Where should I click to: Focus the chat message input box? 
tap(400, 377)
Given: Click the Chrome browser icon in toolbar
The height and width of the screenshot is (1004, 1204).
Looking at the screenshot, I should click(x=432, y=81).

__AIM OF THE EXERCISE__
From the line containing "Given: Click the" to the last line above, repeat every line exactly and nothing else.

__RESULT OF THIS TASK__
Given: Click the Chrome browser icon in toolbar
The height and width of the screenshot is (1004, 1204).
Looking at the screenshot, I should click(x=432, y=81).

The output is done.